El Vino was ordered to pay legal costs, estimated at £8,000–9,000, and refused leave to appeal to the House of Lords.

== Aftermath ==
On the night of the decision there was a rush of women to the bar at El Vino to celebrate victory. One observer noted "there are more women at the bar than men - it's chaos". The bar staff served the first woman there, Press Association journalist Heather Mills, but then refused to serve any other women; they were ignored in favour of men at the bar. Around an hour after opening the bar staff began to serve other women. Coote and Gill arrived at the bar but were refused service and were barred from the premises by the manager. They protested against this on the pavement outside. El Vino stated that they would serve any woman who "genuinely wanted to drink at the bar" but not those who were just making a "feminist point". The ban against Coote and Gill entering the premises was lifted by 16 November, though bar staff refused to serve them drinks, claiming it was a landlord's right to do so, without reason, under common law. Seifert wrote to El Vino warning of potential further legal action if they were not served.

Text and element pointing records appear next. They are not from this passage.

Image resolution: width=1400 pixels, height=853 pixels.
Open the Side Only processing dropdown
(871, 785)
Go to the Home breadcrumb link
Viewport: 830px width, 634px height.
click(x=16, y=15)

Gill and Coote v El Vino Co Ltd demonstrated that cases brought under the Sex Discrimination Act could act effectively to end discrimination. It also demonstrated that a defence on the grounds of perceived courtesy or propriety to other sexes was not effective. In April 1983 the Daily Telegraph described the case as "one of the most celebrated and publicised sex discrimination proceedings". It was used by the Equal Opportunities Commission in a 1983 publication aimed at encouraging similar cases; the publication noted that the case had established a legal precedent against discrimination by licensed premises. In 2017 Coote and Gill attended a celebration at El Vino, now under new owners, for the 35th anniversary of the case; the event raised money for the Fawcett Society, which campaigns for gender equality.